---------- Given data ----------

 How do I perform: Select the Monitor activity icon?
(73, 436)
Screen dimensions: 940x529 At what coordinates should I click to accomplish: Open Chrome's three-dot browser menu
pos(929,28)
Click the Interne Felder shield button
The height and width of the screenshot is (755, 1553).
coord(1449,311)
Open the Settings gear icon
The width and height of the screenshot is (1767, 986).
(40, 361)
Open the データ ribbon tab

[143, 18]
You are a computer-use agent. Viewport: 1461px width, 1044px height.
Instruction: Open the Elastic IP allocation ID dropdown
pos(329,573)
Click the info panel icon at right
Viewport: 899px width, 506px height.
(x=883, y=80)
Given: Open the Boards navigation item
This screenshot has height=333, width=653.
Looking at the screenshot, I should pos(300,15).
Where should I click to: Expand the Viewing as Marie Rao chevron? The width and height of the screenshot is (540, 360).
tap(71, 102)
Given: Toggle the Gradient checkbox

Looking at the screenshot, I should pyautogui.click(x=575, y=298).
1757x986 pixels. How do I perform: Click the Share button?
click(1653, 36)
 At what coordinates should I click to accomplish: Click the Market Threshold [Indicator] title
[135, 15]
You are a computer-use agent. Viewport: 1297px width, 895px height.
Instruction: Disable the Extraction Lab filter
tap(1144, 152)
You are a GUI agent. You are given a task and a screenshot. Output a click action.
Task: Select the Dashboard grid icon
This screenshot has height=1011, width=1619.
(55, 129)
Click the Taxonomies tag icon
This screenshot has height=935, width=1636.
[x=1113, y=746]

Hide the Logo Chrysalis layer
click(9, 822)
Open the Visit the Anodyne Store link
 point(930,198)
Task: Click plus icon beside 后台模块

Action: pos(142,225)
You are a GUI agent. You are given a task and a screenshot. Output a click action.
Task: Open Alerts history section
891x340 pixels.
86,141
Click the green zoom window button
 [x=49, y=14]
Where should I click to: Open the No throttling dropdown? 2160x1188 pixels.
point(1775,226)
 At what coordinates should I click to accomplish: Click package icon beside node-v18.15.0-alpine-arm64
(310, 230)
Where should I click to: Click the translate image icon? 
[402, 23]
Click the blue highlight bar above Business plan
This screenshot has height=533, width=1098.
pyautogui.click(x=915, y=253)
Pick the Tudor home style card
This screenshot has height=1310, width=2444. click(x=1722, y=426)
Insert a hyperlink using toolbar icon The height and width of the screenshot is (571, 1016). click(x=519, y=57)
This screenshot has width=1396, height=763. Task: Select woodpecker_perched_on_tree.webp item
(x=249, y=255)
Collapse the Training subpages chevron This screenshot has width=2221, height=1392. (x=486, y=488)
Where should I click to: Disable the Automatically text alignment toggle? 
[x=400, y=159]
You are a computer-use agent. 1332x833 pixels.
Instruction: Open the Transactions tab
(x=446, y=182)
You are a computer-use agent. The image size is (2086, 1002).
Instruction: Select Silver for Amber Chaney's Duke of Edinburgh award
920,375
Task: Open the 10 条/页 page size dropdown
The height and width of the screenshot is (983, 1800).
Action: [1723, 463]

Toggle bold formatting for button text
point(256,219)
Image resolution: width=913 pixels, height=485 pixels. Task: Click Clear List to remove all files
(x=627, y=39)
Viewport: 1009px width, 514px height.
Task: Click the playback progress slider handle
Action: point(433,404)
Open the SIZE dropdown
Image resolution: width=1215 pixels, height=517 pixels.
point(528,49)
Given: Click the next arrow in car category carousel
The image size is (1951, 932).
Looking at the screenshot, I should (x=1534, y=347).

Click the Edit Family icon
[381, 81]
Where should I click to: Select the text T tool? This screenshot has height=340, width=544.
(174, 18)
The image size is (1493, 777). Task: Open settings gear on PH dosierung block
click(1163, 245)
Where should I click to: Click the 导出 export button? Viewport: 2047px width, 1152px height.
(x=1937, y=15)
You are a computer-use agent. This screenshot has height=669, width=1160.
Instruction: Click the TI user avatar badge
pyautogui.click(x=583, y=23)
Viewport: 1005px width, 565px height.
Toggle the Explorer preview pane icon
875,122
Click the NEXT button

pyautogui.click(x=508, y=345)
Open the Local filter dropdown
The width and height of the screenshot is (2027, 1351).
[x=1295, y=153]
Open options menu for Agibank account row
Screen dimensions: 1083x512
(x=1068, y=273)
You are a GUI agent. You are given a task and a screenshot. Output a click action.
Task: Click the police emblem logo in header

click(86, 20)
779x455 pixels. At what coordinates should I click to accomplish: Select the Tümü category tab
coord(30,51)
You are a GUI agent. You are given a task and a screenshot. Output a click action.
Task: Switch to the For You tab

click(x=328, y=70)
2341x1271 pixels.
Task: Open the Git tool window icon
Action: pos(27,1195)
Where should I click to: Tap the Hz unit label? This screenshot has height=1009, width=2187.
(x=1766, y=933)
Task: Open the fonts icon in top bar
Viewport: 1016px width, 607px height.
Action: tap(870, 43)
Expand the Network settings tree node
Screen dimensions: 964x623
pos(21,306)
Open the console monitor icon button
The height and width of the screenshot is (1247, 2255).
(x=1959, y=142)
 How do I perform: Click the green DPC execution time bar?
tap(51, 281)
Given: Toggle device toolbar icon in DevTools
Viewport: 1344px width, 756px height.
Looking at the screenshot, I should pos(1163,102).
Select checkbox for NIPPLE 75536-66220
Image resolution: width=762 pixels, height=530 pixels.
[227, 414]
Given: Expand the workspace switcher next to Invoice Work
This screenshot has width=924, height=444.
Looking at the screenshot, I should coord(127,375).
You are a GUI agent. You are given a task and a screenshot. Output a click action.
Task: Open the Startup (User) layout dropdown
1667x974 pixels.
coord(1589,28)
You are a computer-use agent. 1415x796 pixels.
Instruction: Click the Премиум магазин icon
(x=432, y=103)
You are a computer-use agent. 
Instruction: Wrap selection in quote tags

----------

> _Try it_
Look through the records above for the string "toolbar", then copy every line that has it.

> _Result of this task_
Insert a hyperlink using toolbar icon The height and width of the screenshot is (571, 1016). click(x=519, y=57)
Given: Toggle device toolbar icon in DevTools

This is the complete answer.